Most of us have little to no idea how behind-the-scenes forces control the food we buy, and the depth of the corruption involved. Philip Howard, Ph.D., author of "Concentration and Power in the Food System: Who Controls What We Eat?," studies food system changes, with an emphasis on visualizing these trends.1
"My motivation [for writing the book] was to uncover what's going on, to help people understand who owns what and all the strategies these dominant firms use to further increase their power," he says.
His work has been featured by many prominent media outlets, including The New York Times, The Washington Post and Chicago Tribune. He's an associate professor in the department of community sustainability at Michigan State University and holds a Ph.D. in rural sociology.
Endgame: Global Monopolization
One fact that many don't realize is just how few firms control the global food system, from seeds to supermarkets. As noted by Howard:
"The trend in most industries is for fewer and fewer firms to increase their power. One really dramatic example is the beer industry. Four firms headquartered in Europe brew about half the world's beer. That's going to go down to three very soon, because Anheuser-Busch InBev is acquiring SABMiller.
Even if you're a very dominant firm, you're caught up in this system where you have to get bigger or become acquired by your big competitors. But it's resulting in less and less people making decisions about the food we eat. There's even speculation that InBev is not increasing its sales enough, even with this acquisition, so they're going to have to acquire a big soft drink firm, perhaps even Coke or Pepsi."
With its $103 billion acquisition of SABMiller, InBev is now one of the three largest food firms in the world. InBev also owns Anheuser-Busch, which produces Budweiser, one of the most well-known beer brands in the world. In some parts of the world, such as in Africa and Latin America, InBev has already established a monopoly.

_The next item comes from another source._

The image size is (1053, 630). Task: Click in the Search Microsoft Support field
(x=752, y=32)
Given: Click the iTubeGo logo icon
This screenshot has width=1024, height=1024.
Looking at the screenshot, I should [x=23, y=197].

Antitrust rules and regulations enacted by the federal government are meant to prevent these types of monopolies. In fact, when large corporations want to buy other large corporations, a rigorous evaluation process is required before they're authorized to merge. So how is it that this kind of monopoly-building is still happening? Howard explains:
"In the early 1900s, there were a number of laws passed to prevent these trusts, these combinations that resulted in monopolies in these markets. That changed dramatically beginning in the 1980s. Reagan was elected. He directed the heads of federal agencies to take a very different view towardtowards mergers and acquisitions.
At the same time, federal judges were being indoctrinated into the Chicago School of Economics. They got paid to go on these junkets to Arizona, Florida, places like that. They played golf. Then they attended these seminars where they were taught mergers and acquisitions that, unless they immediately raised prices for consumers, were good for everyone.
As a result of just one of those programs, by the early '90s, two-thirds of federal judges had participated. It's essentially impossible to win an antitrust case in the federal courts now."